Der Besitzer der grauen Augen, der warmen Hände und der bekannten Stimme versucht, vorsichtig aufzutreten, so wenig Erschütterung wie möglich zu erzeugen. Meine Lieder flattern noch immer. Jedes Mal, wenn ich für eine Sekunde meine Umgebung sehe, ist auch er da. Sein Blick ruht auf mir und ich ruhe in seinen Armen. Manchmal bewegen sich seine Lippen, doch ich höre nicht, was sie preisgeben. Ich nehme es nicht wahr. Ich sehe ein Bild, fühle das sanfte Schaukeln seiner Schritte, höre fast das Tosen meiner Gedanken, das alles andere übertönt. Müdigkeit, Kälte und Hitze stürzen gleichzeitig über mir zusammen. Als würde ich mich auf dem Meer befinden, in einem heftigen Sturm. Der Wind wirft ganze Wellentäler auf, lässt mich hineinsausen und sie schließlich über mir zusammenbrechen.

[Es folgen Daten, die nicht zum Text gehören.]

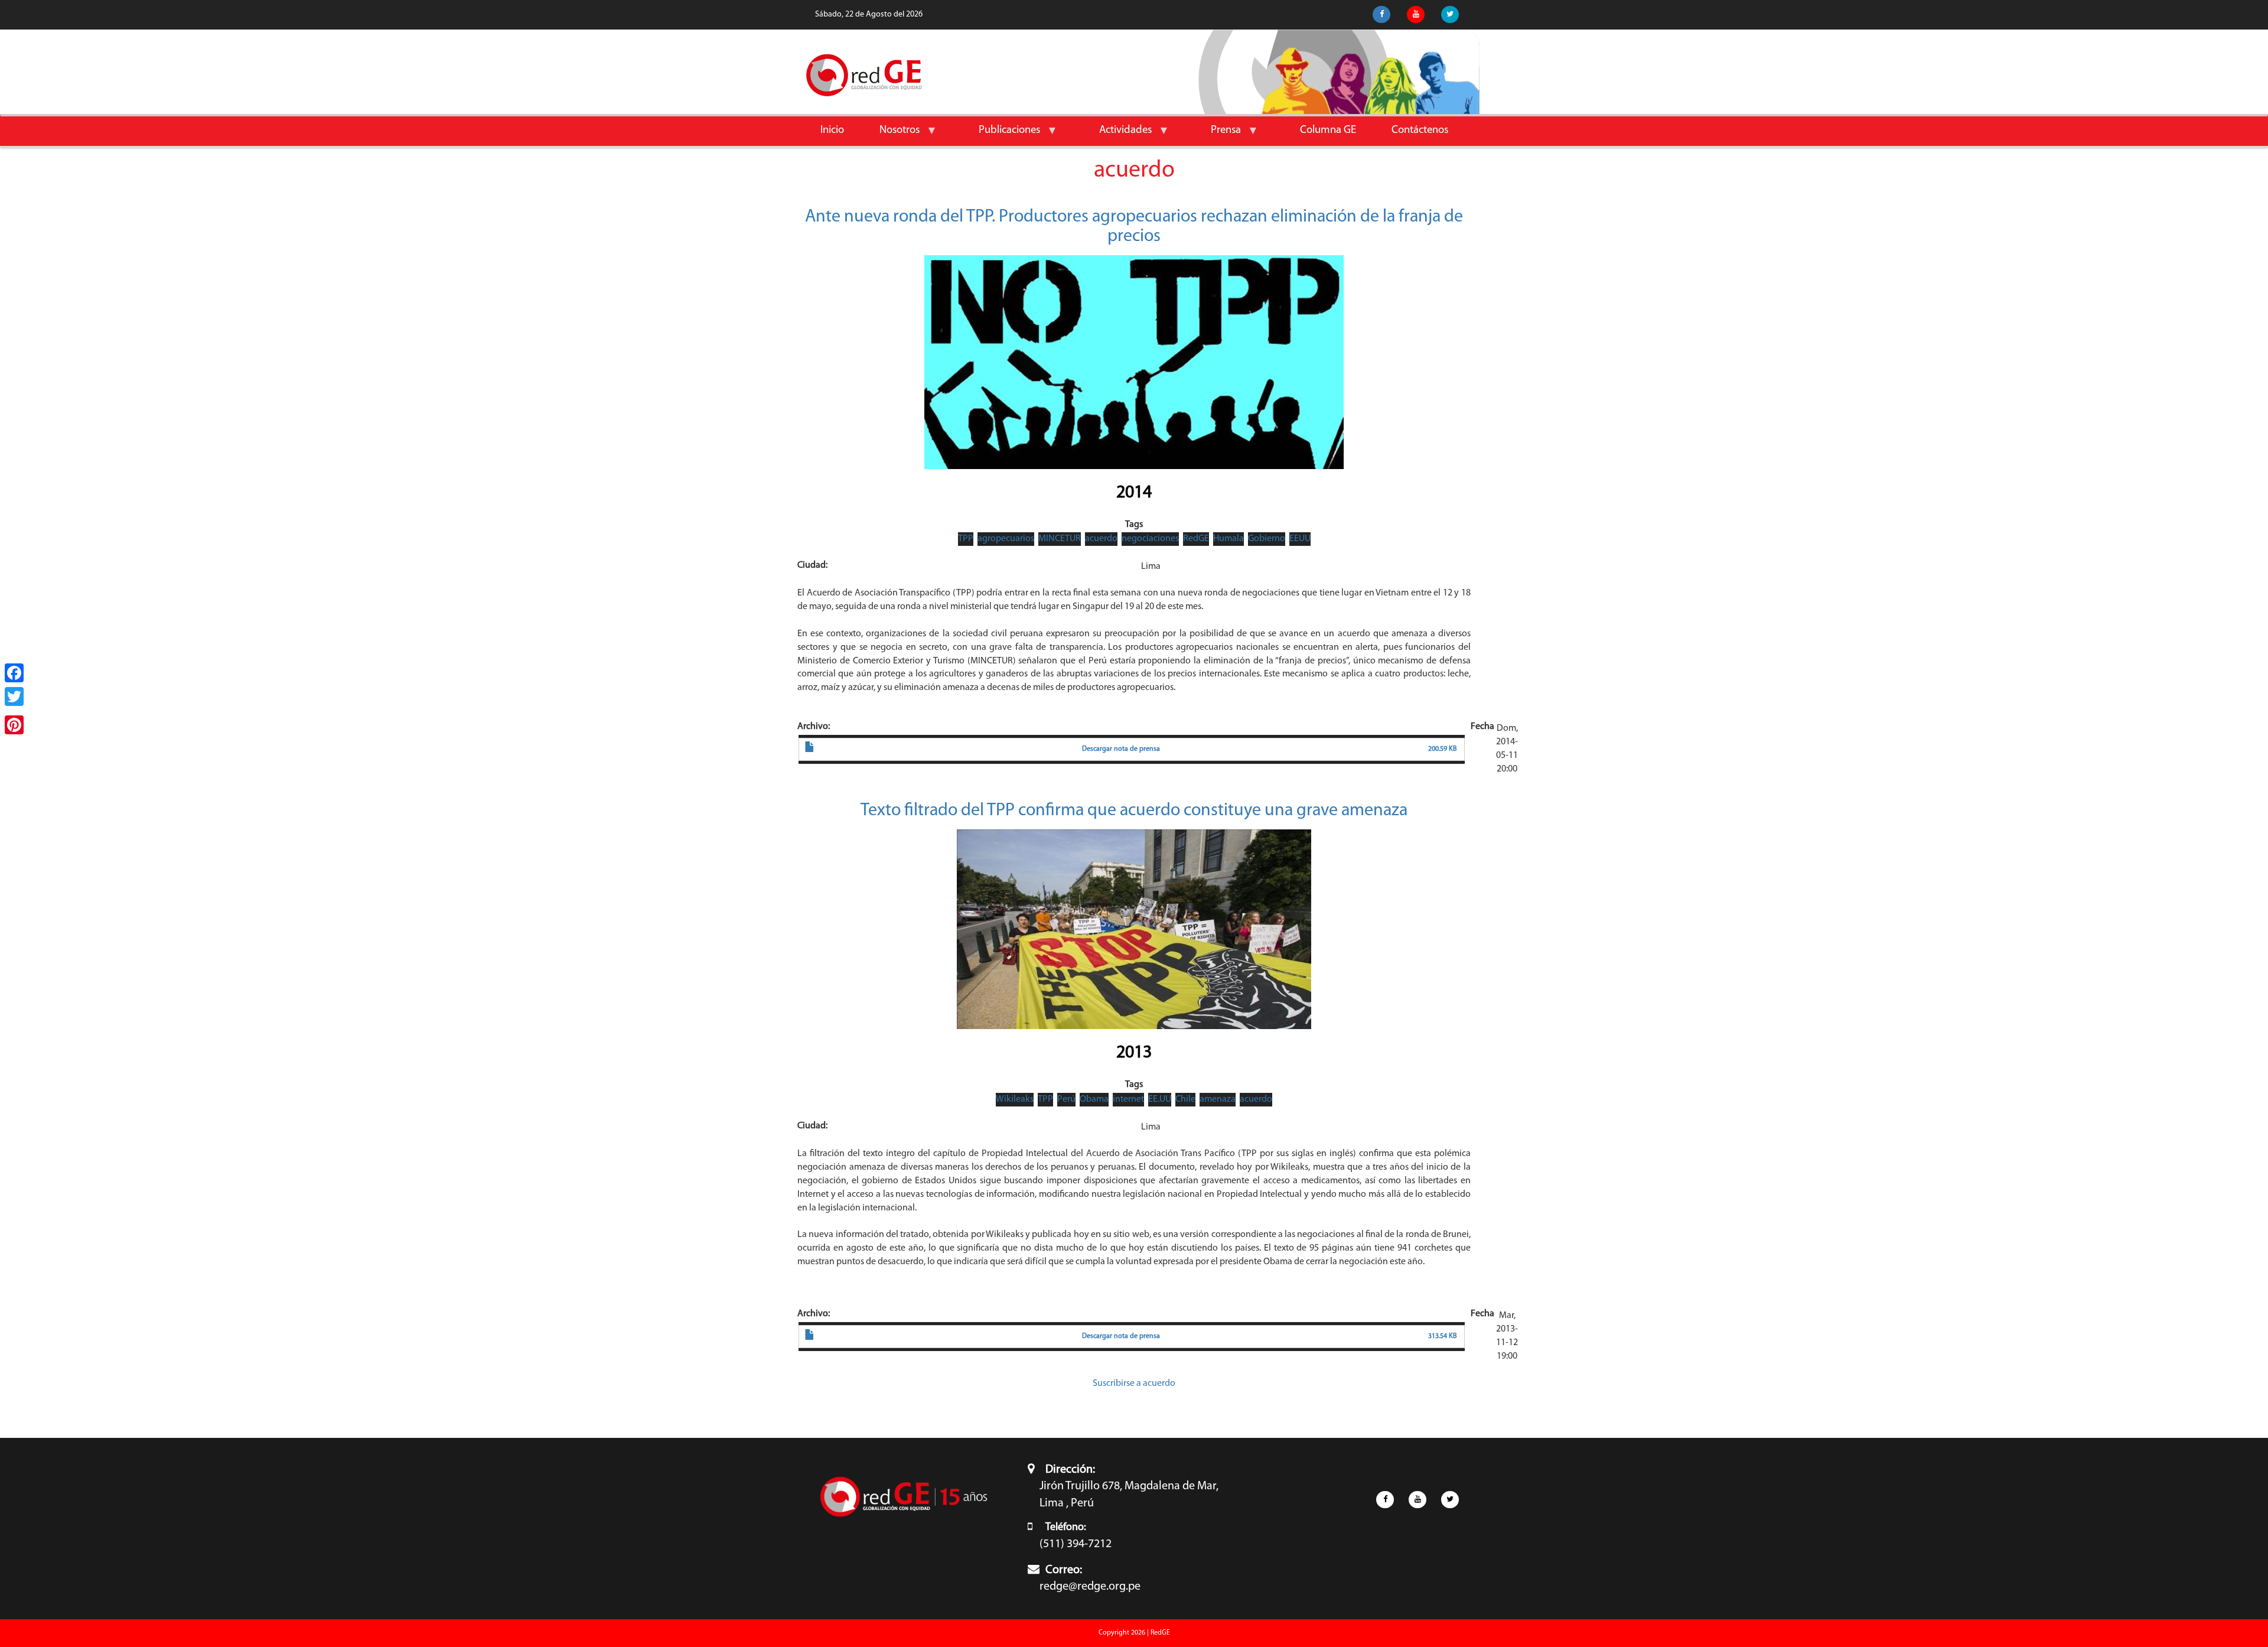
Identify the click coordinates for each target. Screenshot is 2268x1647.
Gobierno (1266, 538)
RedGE (1196, 538)
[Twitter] (14, 696)
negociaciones (1150, 538)
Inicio (832, 130)
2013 (1134, 1053)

Dann gibt es Momente, in denen ich wieder klar sehen, klar denken kann. In jenen Momenten möchte ich mir an den Hals fassen, wissen, ob das Medaillon noch da ist. Doch diese Momente dauern nur einen Augenblick, einen Wimpernschlag an. In dieser Zeit könnte ich die Hand nicht geben, wenn es überhaupt möglich wäre. Meine Glieder sind so schwer wie meine Augenlieder und meine Gedanken. Würde mein Träger meine Hand nicht festhalten, würde sie einfach haltlos herumbaumeln.